The moment The Beatles had a fight live on stage
Back in their Hamburg days, when their lineup looked a little different, The Beatles once erupted into a fist fight live on stage in front of their audience.
(Credits: Bent Rej)
Music » From The Vault
Mon 3 February 2025 18:00, UK
The Beatles were fighting. When hearing that statement, their later period probably comes to mind. Captured in the footage of the Get Back sessions, the band in the late 1960s and early 1970s was in a seemingly permanent state of tension that could burst from passive aggression into a brawl at any moment. But while they got nasty at the end, at the start, it was all just good fun, as the Liverpool lads were fine with some harmless play fighting.
Also, when hearing the statement that the Beatles were fighting, four men come to mind. Paul McCartney, John Lennon, Ringo Starr and George Harrison. That’s the lineup the world remembers and reveres, but it wasn’t the only lineup they ever had. When the band first began, it looked a little different. First, there was no Ringo Starr as Pete Best was behind the kit. But for a while, there was even a fifth member.
The term the ‘fifth Beatle’ has been attached to several people in the band’s history. Their producer, George Martin, gets it a lot, or regular collaborators like Billy Preston. Paul McCartney once said, “If anyone was the fifth Beatle, it was Brian,” talking about their manager, Brian Epstein. But for the first year of the band’s existence, there literally was a fifth, and official, Beatle – Stuart Sutcliffe.
Playing bass for the band, Sutcliffe was there in the earliest days, during the group’s Hamburg years. He’s also the man credited with giving the band their name as they spent time performing under different ones until Sutcliffe suggested the one that stuck. But there was always a sense that he was the odd one out, or a fifth, unnecessary wheel. Paul McCartney was more than capable of playing bass, so Sutcliffe was kind of pointless in the lineup, and McCartney often made that known. One night, it erupted into a fight live on stage.
“Stuart and I once actually had a fight on stage. I thought I’d beat him hands down because he was littler than me. But he was strong, and we got locked in a sort of death grip on stage during the set,” he recalled as audiences got a bit more than the rock and roll they were expected. “It was terrible,” McCartney said years on, still somewhat embarrassed of the public outburst.
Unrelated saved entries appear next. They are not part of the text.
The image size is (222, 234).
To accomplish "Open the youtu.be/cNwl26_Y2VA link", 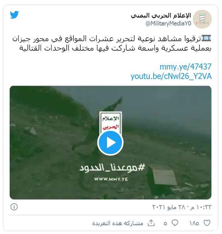I will 171,76.
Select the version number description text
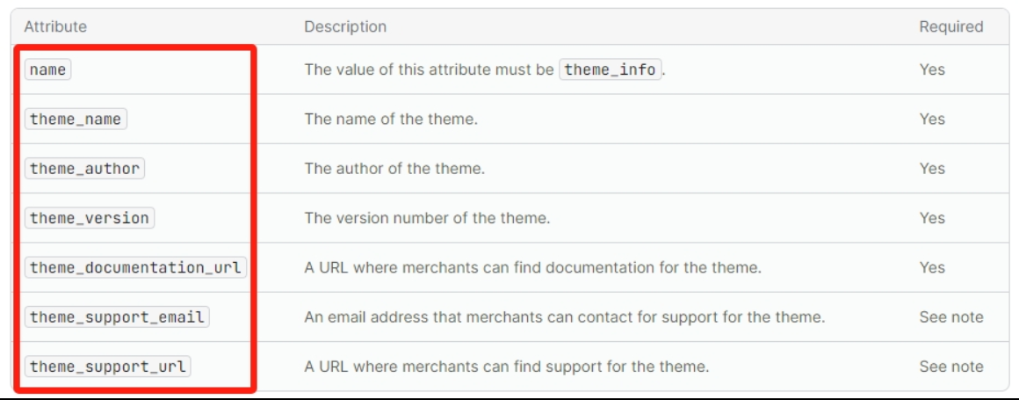The height and width of the screenshot is (400, 1019). 427,217
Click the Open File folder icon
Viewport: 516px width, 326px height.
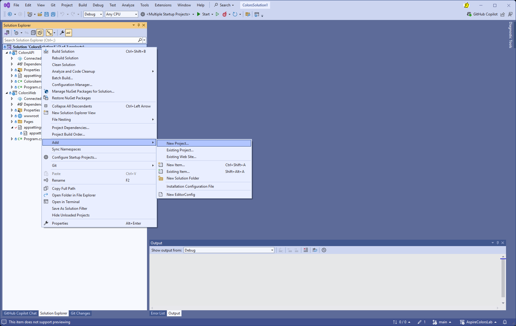(x=40, y=14)
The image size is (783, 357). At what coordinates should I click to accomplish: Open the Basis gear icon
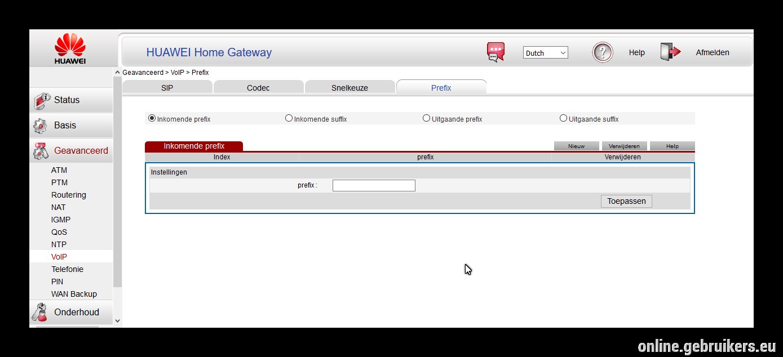pos(40,126)
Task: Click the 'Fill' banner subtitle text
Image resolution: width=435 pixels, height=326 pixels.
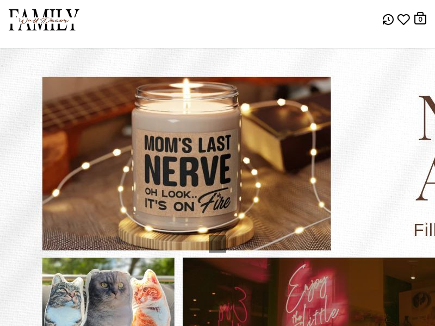Action: [x=424, y=230]
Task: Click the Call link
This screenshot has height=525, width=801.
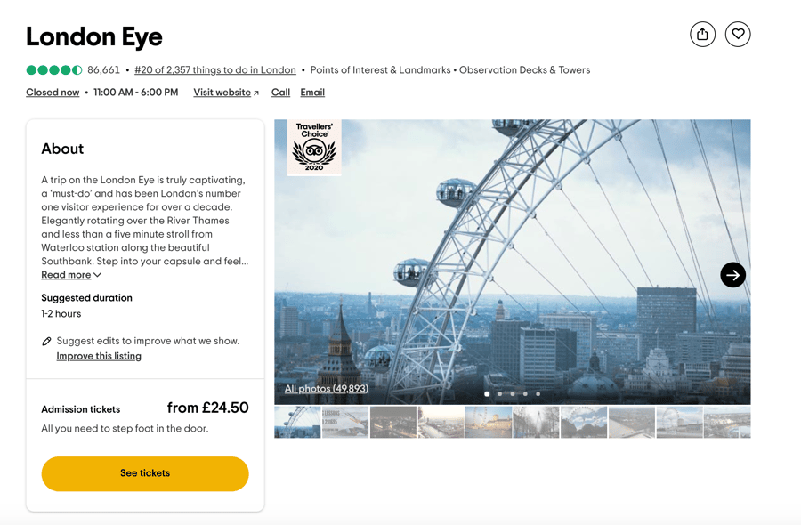Action: click(x=280, y=92)
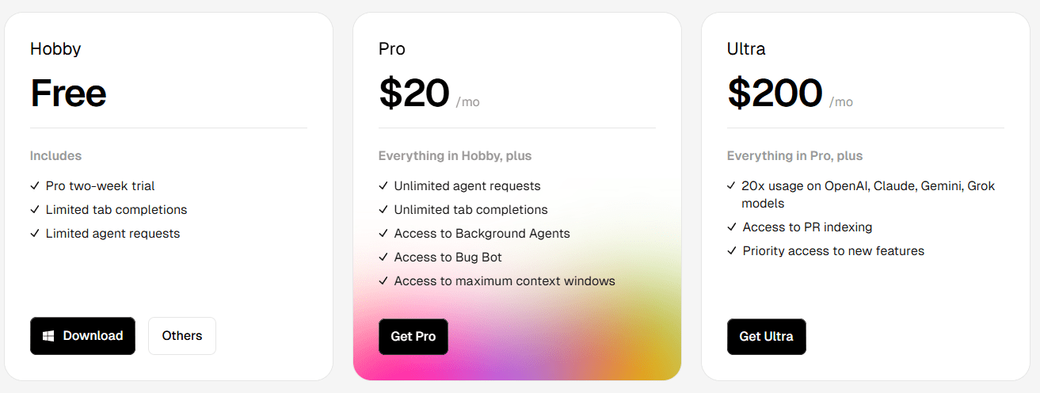Click checkmark beside Access to PR indexing
This screenshot has width=1040, height=393.
pyautogui.click(x=732, y=227)
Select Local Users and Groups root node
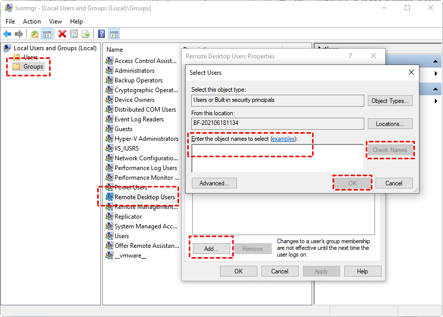This screenshot has width=443, height=317. 55,48
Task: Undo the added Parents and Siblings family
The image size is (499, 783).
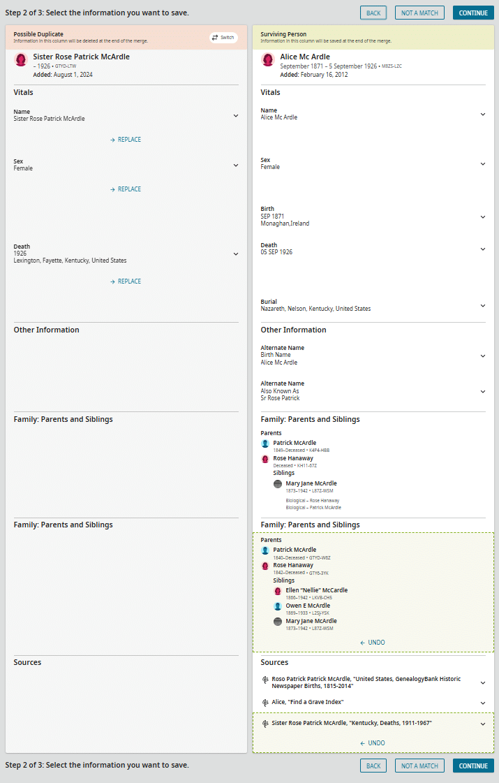Action: [x=373, y=643]
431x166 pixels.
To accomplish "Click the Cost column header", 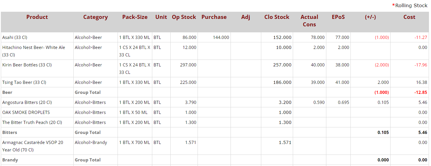I will 409,17.
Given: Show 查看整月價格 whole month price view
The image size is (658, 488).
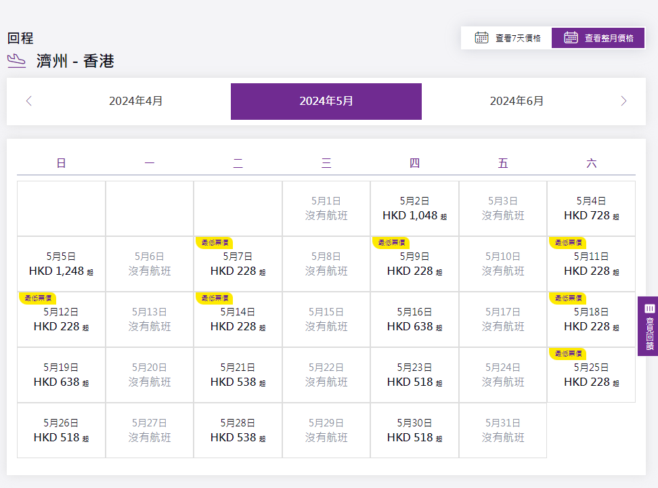Looking at the screenshot, I should [x=598, y=38].
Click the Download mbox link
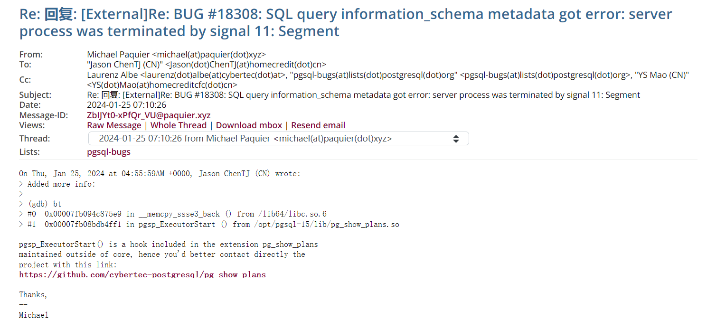The width and height of the screenshot is (707, 330). click(249, 125)
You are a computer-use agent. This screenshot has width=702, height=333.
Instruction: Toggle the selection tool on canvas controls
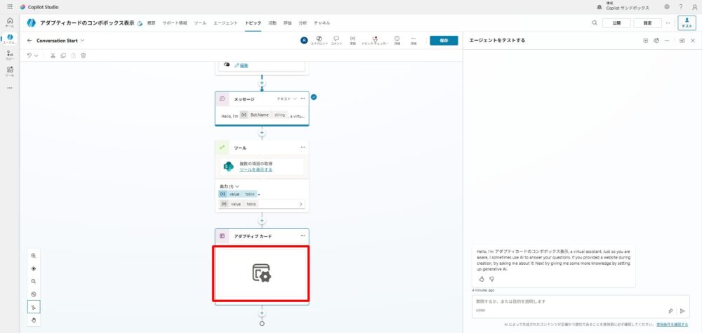coord(33,307)
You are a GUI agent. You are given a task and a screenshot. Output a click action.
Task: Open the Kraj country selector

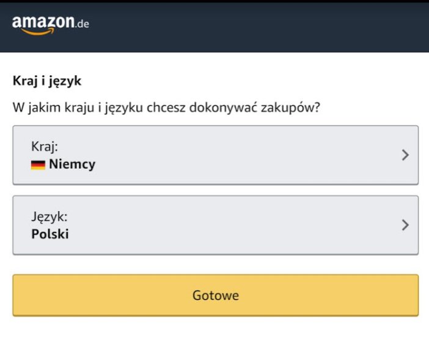[x=216, y=155]
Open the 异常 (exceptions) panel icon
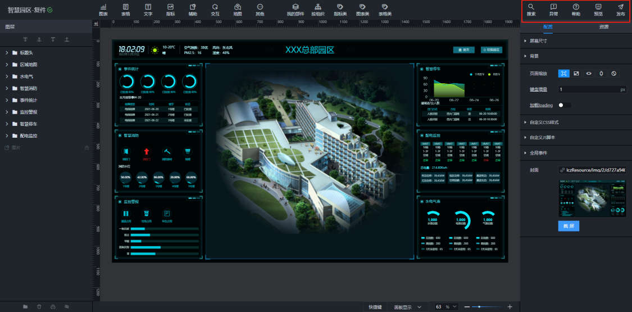This screenshot has height=312, width=632. (553, 9)
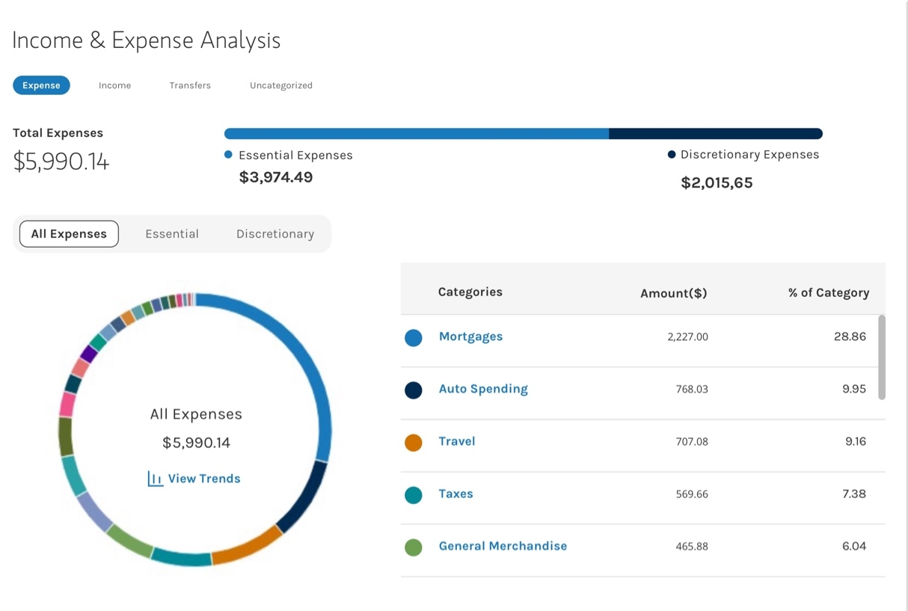Switch to the Discretionary expenses view
Viewport: 908px width, 611px height.
274,233
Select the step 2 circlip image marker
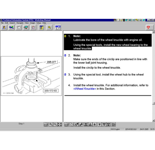155x150 pixels. tap(65, 55)
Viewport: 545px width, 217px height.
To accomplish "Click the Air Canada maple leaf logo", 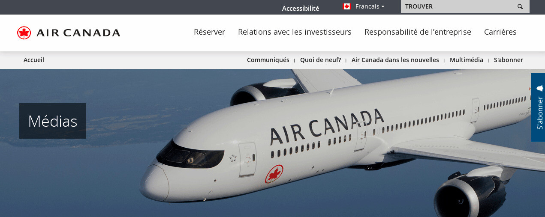I will point(24,33).
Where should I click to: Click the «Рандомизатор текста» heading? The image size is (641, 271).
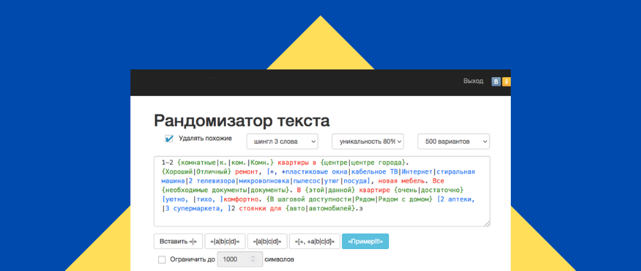242,120
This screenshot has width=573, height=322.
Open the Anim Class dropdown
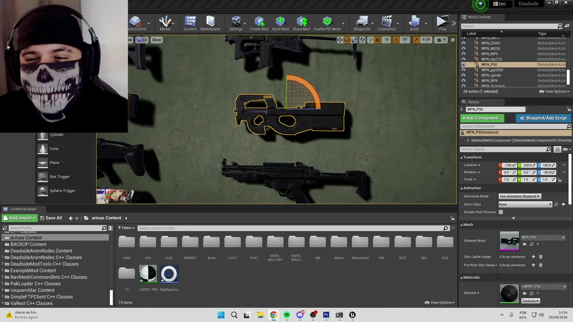pyautogui.click(x=526, y=204)
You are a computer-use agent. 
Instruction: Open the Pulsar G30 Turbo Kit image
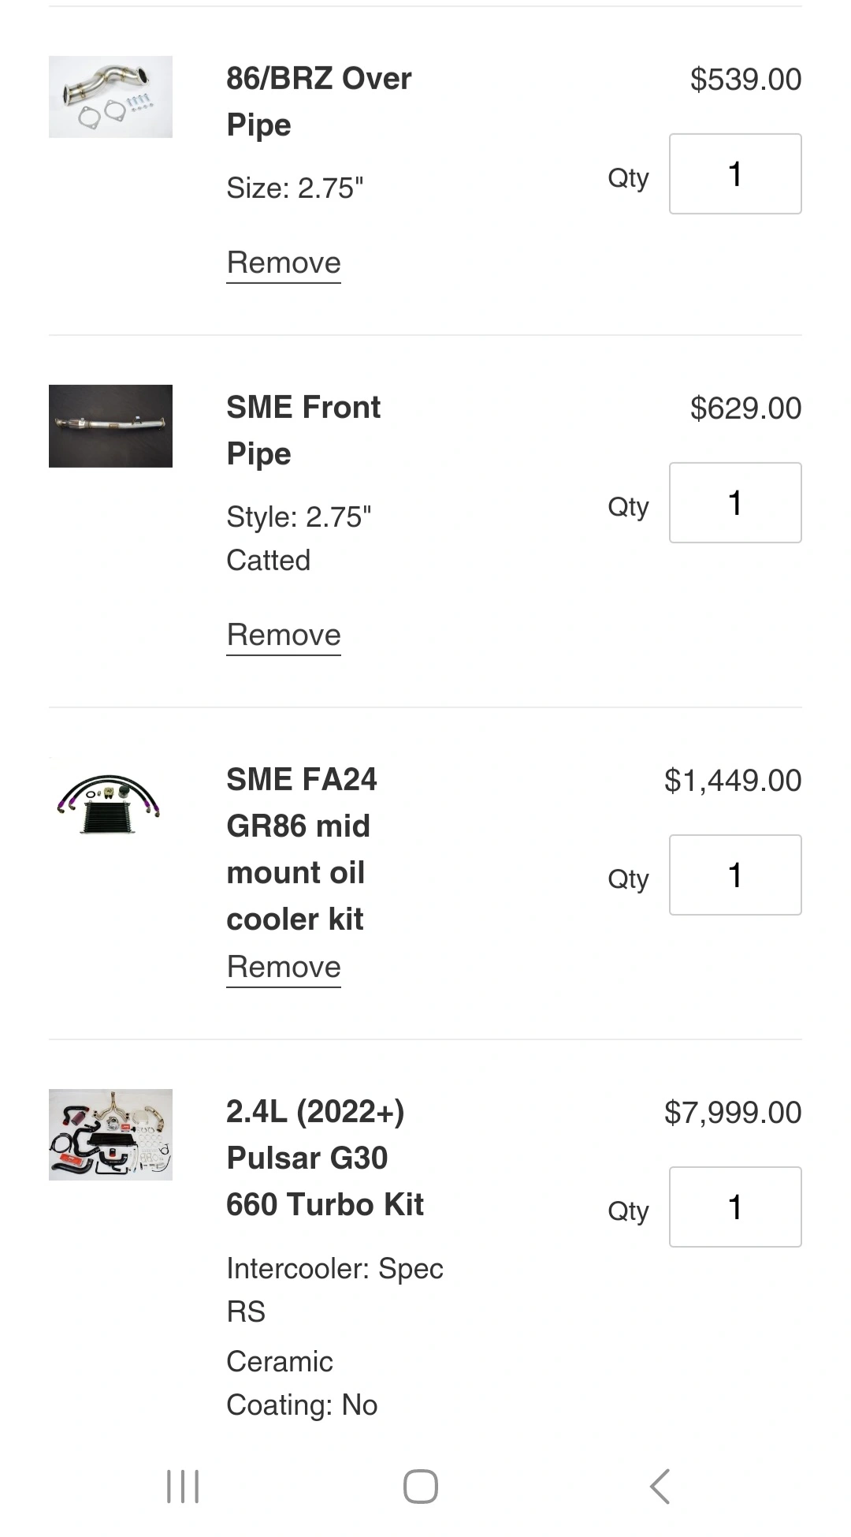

But what else would be expected of a gaggle of young lads? Barely adults and let loose into the music world, enjoying those early years of nice treatment backstage and admiration from the audiences, there was a whole gaggle of hormones and egos at play. That one night, it simply boiled over. “We must have called each other something one too many times: ‘Oh, you…’ – ‘You calling me that?’ Then we were locked and neither of us wanted to go any further and all the others were shouting, ‘Stop it, you two!’ – ‘I’ll stop it if he will’”, McCartney remembered.
According to Lennon, it was all over Astrid Kirchherr, the photographer they’d met in Hamburg. She and Sutcliffe had fallen in love and would later get engaged before his tragically young death in 1962. “Paul was saying something about Stu’s girl – he was jealous because she was a great girl, and Stu hit him on stage,” Lennon recalled, claiming their original bassist was merely defending her honour.
Either way, the bust-up helped the band take the shape the world knows them as. Sutcliffe decided to leave the group and stay in Germany with Kirchherr to study art instead, while the remaining four, eventually with Starr in two, went on to world domination.